De schrijvers der Bijbelboeken geven geen schools-wetenschappelijke kennis aangaande de wording der wereld. Zij geven iets, dat veel secuurder is. Alle wetenschappelijke kennis is maar waarschijnlijkheidskennis, is maar een min of meer geslaagde benadering, die later vaak onjuist bleek. Maar de leennis van Genesis 1 is vast. In deze zin zou men van een Kerk verwachten, dat zij beleed. Nu geloof ik, dat ik weet, wat men wil zeggen. De H. Geest zou ons geen feiten hebben willen bekend maken, waaruit wij God zouden leren kennen. De H. Geest zou een sage, een sprookje bedoeld hebben. Dan had het er wel bij mogen staan. Ik lees nergens in de Bijbel, dat Genesis ons producten der dichterlijke verbeelding wil brengen, waarin geraden wordt naar de wording der wereld, naar de eerste zonde en naar de uitdrijving uit het paradijs. Nergens vind ik enige aanduiding, dat er nooit een Kaïn heeft geleefd en dat hij een soort figuur is als Roodkapje of Remulus. En dan vraag ik nog eens, welke waarde de Bijbel heeft, als het verhalen zijn over dingen, die nooit zijn gebeurd. Dan leer ik de echte God niet kennen, hoe Hij gehandeld heeft en hoe Hij is.

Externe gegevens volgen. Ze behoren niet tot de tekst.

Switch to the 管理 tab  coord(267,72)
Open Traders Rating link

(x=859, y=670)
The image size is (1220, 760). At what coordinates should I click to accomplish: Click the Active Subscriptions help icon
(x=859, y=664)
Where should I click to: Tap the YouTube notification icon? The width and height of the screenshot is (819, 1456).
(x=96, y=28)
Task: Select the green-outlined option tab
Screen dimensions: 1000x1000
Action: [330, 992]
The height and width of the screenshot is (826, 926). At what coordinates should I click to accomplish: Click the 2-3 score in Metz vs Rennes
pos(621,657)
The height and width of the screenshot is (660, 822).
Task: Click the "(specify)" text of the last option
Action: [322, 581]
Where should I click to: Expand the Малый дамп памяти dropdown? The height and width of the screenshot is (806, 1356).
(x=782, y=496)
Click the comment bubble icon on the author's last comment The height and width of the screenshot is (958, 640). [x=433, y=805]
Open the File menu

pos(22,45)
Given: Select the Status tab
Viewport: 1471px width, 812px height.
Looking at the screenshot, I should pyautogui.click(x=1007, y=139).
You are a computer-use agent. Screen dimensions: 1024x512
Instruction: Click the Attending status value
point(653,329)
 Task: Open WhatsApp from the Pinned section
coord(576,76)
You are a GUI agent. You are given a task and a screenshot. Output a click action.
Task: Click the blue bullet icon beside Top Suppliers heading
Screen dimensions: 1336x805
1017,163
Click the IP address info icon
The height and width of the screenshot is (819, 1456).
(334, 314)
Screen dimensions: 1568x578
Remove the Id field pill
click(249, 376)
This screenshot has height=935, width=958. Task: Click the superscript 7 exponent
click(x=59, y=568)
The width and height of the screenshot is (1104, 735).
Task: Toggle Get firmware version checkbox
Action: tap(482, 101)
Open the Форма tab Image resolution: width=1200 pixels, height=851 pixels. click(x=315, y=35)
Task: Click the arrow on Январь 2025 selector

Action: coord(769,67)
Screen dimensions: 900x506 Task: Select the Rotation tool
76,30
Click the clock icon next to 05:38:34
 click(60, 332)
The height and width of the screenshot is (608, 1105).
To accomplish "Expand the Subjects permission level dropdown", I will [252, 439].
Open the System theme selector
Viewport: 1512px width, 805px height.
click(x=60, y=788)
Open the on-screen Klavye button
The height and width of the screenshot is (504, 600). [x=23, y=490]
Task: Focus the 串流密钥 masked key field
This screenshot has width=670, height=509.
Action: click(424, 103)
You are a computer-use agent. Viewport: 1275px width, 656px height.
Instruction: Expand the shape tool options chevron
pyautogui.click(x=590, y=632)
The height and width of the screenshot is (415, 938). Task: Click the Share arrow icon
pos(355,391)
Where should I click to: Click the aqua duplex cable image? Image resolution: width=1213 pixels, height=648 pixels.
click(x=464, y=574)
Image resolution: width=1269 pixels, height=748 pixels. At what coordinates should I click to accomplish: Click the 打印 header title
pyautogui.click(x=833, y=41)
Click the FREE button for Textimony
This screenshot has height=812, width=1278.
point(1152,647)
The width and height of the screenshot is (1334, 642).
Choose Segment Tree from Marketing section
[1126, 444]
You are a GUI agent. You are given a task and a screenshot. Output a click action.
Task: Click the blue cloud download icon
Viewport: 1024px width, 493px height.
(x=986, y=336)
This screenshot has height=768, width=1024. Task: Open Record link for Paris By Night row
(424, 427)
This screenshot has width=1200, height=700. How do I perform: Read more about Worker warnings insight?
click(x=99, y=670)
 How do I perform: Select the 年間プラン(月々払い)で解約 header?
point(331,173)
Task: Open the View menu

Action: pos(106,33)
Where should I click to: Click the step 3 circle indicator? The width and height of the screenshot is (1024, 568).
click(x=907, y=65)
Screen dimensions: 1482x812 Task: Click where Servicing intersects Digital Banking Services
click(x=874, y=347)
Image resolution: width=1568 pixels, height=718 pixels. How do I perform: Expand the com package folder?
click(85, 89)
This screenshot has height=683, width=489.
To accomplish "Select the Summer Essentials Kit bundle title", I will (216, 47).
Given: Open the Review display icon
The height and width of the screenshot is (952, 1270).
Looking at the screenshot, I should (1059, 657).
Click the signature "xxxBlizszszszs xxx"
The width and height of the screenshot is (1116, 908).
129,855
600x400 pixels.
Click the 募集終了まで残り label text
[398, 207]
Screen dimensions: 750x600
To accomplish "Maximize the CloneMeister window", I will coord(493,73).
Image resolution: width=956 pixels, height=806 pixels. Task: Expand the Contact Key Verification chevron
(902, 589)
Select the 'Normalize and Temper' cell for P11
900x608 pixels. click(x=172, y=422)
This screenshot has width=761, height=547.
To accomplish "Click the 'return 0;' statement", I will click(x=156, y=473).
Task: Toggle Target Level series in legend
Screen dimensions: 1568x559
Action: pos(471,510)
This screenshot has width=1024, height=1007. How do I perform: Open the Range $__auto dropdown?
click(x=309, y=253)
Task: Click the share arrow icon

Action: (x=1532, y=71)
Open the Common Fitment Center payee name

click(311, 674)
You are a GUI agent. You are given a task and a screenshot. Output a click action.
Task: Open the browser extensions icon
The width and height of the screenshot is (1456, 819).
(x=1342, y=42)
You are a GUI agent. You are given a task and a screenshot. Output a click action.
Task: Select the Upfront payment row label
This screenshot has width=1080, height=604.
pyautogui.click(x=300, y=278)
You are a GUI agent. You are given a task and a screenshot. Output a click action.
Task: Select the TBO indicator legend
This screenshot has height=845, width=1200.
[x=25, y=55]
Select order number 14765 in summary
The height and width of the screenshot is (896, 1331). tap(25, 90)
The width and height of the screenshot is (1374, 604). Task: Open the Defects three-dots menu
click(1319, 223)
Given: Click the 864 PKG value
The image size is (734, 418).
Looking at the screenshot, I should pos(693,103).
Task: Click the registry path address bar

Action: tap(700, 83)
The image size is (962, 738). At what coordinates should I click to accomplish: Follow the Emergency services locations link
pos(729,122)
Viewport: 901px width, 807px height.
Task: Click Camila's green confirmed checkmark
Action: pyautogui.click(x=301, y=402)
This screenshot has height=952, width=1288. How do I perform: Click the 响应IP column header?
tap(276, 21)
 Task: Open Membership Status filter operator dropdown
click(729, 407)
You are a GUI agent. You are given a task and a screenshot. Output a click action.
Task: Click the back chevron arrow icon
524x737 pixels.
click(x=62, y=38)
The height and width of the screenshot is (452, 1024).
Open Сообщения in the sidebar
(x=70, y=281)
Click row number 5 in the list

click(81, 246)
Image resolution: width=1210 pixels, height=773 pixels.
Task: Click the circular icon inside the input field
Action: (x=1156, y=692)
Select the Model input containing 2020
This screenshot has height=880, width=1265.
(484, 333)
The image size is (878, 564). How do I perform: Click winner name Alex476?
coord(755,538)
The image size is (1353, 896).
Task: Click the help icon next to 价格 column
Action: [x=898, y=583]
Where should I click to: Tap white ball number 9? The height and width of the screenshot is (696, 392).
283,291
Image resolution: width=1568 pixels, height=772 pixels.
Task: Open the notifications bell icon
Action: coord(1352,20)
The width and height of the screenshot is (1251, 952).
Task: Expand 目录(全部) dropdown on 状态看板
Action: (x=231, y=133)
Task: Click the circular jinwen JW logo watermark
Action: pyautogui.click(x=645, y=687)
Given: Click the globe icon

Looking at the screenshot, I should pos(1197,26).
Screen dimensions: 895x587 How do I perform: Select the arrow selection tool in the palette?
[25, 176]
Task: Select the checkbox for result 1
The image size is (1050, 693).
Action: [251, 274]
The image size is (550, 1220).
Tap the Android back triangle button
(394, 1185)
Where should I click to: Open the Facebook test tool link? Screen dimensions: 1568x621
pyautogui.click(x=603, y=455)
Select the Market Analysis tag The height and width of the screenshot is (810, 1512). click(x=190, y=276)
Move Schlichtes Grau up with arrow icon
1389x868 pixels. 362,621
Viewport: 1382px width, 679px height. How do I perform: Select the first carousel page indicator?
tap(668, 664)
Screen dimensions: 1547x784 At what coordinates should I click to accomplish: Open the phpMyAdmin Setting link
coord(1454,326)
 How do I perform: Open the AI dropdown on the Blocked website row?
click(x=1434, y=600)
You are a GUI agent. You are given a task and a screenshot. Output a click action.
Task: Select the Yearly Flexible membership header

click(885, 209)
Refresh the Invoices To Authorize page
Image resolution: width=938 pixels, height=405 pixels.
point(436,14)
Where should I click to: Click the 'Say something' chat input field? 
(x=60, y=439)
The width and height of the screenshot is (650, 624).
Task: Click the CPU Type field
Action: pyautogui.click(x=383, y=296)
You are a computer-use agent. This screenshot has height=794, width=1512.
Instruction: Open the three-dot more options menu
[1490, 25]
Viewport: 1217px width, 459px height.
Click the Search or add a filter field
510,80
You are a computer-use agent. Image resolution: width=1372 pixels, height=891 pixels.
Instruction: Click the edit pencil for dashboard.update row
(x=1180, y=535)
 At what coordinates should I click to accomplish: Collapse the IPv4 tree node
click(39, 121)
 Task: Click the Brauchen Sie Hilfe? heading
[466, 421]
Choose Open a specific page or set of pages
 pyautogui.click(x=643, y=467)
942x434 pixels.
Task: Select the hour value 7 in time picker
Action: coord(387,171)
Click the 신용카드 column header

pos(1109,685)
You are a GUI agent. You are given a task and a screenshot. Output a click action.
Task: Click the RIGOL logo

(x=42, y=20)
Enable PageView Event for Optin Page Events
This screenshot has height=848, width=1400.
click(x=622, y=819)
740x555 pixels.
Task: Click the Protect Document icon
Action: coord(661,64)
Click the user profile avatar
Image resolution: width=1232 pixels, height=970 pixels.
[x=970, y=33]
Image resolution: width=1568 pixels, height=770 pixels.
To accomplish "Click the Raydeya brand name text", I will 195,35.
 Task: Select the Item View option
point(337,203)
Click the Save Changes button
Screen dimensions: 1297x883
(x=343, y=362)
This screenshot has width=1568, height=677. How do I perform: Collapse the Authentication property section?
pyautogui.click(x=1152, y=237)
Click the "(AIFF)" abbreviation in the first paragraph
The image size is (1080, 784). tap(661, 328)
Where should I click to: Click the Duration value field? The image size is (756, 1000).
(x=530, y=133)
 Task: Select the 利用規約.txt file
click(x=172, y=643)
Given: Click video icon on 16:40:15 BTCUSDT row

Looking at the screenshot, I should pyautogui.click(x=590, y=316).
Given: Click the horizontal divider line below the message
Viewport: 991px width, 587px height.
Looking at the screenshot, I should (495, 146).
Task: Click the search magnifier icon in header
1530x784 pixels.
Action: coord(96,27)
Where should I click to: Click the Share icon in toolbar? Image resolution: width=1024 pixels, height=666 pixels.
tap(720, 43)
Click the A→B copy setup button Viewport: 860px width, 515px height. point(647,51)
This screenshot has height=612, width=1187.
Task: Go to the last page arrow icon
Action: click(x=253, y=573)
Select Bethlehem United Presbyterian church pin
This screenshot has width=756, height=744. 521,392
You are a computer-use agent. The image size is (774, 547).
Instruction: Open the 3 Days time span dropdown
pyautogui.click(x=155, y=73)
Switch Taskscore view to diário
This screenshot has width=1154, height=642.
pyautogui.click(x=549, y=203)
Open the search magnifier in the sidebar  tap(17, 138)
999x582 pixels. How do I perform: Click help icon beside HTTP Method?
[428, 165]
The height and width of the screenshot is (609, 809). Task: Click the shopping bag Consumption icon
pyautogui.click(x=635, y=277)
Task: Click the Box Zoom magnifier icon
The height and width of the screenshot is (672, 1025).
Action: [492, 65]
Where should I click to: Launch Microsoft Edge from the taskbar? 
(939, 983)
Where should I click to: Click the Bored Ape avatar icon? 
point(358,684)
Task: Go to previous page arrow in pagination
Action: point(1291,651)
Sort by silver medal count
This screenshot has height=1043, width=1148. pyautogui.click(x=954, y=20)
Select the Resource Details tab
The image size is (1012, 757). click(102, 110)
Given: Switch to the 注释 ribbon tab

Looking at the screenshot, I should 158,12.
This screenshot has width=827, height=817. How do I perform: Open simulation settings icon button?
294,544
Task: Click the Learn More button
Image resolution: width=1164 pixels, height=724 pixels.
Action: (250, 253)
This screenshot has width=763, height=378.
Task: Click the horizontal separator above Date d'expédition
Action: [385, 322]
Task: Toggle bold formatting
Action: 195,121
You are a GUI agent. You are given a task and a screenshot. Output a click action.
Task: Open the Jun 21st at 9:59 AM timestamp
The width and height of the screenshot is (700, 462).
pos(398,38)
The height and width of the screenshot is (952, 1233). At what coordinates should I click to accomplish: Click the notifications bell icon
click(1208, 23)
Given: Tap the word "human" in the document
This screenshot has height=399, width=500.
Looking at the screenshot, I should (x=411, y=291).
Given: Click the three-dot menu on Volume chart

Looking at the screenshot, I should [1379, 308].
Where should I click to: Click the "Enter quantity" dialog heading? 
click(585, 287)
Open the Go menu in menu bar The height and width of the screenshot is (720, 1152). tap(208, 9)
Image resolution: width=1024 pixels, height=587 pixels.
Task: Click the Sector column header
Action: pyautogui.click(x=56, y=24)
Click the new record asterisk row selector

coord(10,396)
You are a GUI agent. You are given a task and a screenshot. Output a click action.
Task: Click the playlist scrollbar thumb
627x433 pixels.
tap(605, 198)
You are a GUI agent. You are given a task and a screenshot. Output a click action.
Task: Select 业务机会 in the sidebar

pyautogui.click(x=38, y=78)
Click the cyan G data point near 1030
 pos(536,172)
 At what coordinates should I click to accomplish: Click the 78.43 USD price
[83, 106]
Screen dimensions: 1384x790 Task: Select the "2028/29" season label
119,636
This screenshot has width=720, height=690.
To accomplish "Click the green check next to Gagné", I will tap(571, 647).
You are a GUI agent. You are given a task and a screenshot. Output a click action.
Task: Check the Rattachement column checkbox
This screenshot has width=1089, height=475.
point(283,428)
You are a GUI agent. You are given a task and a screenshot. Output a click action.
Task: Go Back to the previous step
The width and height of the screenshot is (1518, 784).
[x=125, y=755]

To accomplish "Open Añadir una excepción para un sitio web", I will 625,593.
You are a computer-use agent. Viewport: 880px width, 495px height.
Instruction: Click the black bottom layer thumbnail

Dan krijg ik een Bijbel, die waarheden wil meedelen, waarmee geen werkelijkheid overeenstemt. Zo'n Bijbel is waardeloos. Die is alleen goed voor mensen, die nooit geschreeuwd hebben naar de hemel om God zelf en niet om de God der verbeelding. Die Bijbel is goed voor zulken, die in de Kerk naar een prettige stemming vragen, doch die niet naar God en naar vergeving van zonde vragen. Doch dan kunnen zij beter direct naar de schouwburg of naar de bioscoop gaan, daar worden ook van die mooie stukken gespeeld met prachtige ideën. Ik zoek echter een God, die werkelijk tot Adam gesproken heeft en werkelijk met hem gehandeld. Ik zoek een God, die werkelijk Abraham geroepen heeft en die werkelijk met Jacob geworsteld heeft. Als dit mogelijk allemaal sagen en legenden zijn, word ik er niets wijzer van. Ik heb geen verbeelde waarheden nodig om rustig over te peinzen, doch een God, die helpt in nood.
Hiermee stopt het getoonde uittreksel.